Nach dem - von der Kl. unzulässigerweise mit Nichtwissen bestrittenen - Vortrag des Bekl. habe dieser sowohl das Kündigungsschreiben als auch die beigelegte Vollmacht lediglich als Fax bzw. Faxkopie erhalten. Das reiche nicht aus. Zwar genüge die Übermittlung von Schriftstücken per Fax grundsätzlich der privatschriftlichen Form des § 127 BGB. Im vorliegenden Fall sei die Erklärung des Klägervertreters aber nicht unmittelbar per Fax an den Bekl. gegangen, sondern zunächst der Kl. übermittelt und von deren Geschäftsführer dem Bekl. persönlich überbracht worden. Angesichts dieser Übermittlungsart habe der Bekl. dem Fax nicht entnehmen können, ob es sich tatsächlich um eine Erklärung des unterzeichnenden Rechtsanwalts gehandelt habe, die ihm (dem Bekl.) mit Willen des Unterzeichners ausgehändigt worden sei. Die Übergabe einer Fernkopie per Boten des Erklärenden sei mit so vielen Unsicherheiten belastet, daß sie auch die gewillkürte Schriftform nicht zu wahren vermöge. Eine etwaige mündliche Kündigung des Geschäftsführers M vom 24. 12. 1993 wäre gem. §§ 127 , 125 BGB unwirksam. In der Räumungsklage sei im vorliegenden Fall ebenfalls keine Kündigung zu sehen. Denn die Kl. beziehe sich in der Klageschrift nur auf die - von ihrem Geschäftsführer persönlich übergebene - Kündigungserklärung vom 21. 12. 1993. Der Klageschrift sei daher unter den gegebenen Umständen nicht mit der gebotenen Eindeutigkeit eine eigenständige materiellrechtliche Kündigungserklärung der Kl. zu entnehmen.

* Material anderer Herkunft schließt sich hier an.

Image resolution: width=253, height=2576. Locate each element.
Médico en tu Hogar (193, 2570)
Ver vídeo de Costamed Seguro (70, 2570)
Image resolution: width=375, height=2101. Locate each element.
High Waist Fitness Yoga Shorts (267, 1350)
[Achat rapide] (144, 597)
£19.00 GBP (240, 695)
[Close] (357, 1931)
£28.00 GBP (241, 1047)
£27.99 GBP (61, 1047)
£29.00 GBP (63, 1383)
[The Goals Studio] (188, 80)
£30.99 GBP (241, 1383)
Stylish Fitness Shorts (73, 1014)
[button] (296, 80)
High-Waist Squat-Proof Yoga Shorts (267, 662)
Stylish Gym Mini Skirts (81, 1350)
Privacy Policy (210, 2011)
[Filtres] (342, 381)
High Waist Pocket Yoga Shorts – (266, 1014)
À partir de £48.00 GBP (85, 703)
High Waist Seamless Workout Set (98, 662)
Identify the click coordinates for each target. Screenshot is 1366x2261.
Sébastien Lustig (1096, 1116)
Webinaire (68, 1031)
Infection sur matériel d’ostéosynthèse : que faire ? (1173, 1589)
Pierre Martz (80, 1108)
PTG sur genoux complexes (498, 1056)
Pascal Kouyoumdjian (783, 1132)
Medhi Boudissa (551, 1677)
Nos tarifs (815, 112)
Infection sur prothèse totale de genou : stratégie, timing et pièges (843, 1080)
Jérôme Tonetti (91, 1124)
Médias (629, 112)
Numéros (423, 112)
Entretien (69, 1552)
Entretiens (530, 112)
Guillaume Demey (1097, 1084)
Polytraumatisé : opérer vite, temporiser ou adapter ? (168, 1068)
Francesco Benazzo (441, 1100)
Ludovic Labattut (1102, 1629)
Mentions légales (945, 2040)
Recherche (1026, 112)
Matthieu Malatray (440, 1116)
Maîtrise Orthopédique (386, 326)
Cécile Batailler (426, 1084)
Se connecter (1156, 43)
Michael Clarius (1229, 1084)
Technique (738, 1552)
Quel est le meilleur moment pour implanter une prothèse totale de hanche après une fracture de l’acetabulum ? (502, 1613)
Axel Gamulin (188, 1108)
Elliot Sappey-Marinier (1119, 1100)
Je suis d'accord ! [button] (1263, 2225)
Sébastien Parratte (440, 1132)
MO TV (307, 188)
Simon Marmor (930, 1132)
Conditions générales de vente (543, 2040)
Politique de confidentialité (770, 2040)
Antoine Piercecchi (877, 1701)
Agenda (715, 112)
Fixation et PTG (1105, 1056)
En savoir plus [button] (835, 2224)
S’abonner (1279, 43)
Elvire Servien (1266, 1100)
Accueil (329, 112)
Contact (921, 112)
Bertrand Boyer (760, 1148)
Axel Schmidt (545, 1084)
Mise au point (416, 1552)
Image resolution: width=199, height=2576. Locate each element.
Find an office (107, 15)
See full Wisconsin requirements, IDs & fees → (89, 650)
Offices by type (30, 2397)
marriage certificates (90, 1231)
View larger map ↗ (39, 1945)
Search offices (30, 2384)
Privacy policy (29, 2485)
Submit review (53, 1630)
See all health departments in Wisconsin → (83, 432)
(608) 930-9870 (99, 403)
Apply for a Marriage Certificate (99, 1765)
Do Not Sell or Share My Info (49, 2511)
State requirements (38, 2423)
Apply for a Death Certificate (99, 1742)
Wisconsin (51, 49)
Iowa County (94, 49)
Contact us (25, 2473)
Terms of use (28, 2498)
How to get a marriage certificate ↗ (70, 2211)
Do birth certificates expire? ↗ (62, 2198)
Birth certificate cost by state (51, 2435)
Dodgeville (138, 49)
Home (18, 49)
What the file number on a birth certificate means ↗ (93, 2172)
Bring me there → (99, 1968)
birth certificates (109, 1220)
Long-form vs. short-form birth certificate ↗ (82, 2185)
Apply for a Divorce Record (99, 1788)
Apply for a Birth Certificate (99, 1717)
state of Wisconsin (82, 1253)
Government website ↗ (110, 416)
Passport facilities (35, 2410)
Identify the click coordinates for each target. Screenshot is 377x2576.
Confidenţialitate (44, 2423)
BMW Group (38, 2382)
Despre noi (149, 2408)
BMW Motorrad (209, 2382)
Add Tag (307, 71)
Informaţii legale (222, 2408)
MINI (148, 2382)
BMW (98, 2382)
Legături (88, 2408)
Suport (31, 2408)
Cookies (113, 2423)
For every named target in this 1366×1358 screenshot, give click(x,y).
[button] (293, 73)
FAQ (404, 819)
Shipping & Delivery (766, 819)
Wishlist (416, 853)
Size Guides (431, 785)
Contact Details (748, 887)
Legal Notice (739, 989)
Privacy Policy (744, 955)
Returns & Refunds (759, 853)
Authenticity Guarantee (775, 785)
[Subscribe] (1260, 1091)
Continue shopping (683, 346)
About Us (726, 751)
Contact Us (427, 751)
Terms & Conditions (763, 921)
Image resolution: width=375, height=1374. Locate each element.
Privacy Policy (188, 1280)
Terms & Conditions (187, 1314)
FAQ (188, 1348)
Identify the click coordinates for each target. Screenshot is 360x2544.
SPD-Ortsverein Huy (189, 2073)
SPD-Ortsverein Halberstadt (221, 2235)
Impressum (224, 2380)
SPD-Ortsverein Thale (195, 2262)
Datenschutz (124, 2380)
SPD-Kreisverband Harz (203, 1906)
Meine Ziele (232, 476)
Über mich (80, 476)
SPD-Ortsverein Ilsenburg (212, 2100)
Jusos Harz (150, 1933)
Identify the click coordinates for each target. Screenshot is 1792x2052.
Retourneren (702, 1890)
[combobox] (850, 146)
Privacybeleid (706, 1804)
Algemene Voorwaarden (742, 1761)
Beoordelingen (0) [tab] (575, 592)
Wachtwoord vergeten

b) Diese Ausführungen halten der rechtlichen Nachprüfung im Ergebnis nicht stand. Dabei kann dahingestellt bleiben, ob nicht entgegen der Auffassung des OLG davon auszugehen ist, daß der Geschäftsführer M mit der persönlichen Übergabe des im Auftrag der Kl. von dem von ihr hierzu bevollmächtigten Rechtsanwalt Dr. E gefertigten Kündigungsschreibens an den Bekl. am 24. 12. 1993 (vgl. hierzu § 174 S. 2 BGB sowie Soergel/Leptien, BGB, 12. Aufl., § 174 Rdnr. 4; Steffen, in: RGRK, 12. Aufl., § 174 Rdnr. 2) in einer dem Erfordernis der gewillkürten Schriftform gem. § 127 S. 1 und S. 2 BGB nach dem Sinn und Zweck des Schriftformerfordernisses (vgl. dazu BGHZ 97, 283 (285) = NJW 1986, 1759 = LM § 519 ZPO Nr. 82) hinreichend Rechnung tragenden Weise - und damit insgesamt rechtswirksam - die fristlose Kündigung des Mietverhältnisses erklärt hat. Dem BerGer. kann nämlich jedenfalls darin nicht gefolgt werden, daß in der Räumungsklage unter den hier gegebenen Umständen eine Kündigung nicht enthalten sei. Wie das OLG selbst nicht verkennt, kann gemäß h.M. in Rechtsprechung und Schrifttum in der Räumungsklage eine - zuvor nicht oder nicht wirksam erklärte - (erneute) Kündigung liegen, wenn mit hinreichender Deutlichkeit zu erkennen ist, daß die Klageschrift neben der Prozeßhandlung auch eine materiellrechtliche Willenserklärung enthalten und nicht lediglich der Durchsetzung einer bereits außerprozessual erklärten Kündigung dienen soll (vgl. BGH, NJW-RR 1989, 77 = LM § 571 BGB Nr. 31 = WM 1989, 153 (155); Grapentin, in: Bub/Treier, Hdb. d. Geschäfts- u. Wohnraummiete, 2. Aufl., IV Rdnr. 24; Wolf/Eckert, Rdnr. 895). Das ist entgegen der Auffassung des BerGer. hier der Fall. Insoweit ist der Senat zu eigener Auslegung der Klageschrift und zur Ermittlung des in ihr verkörperten Willens der Kl. anhand der erkennbaren Umstände befugt (vgl. Rosenberg/Schwab/Gottwald, ZivilprozeßR, 15. Aufl., § 65 III (S. 356)).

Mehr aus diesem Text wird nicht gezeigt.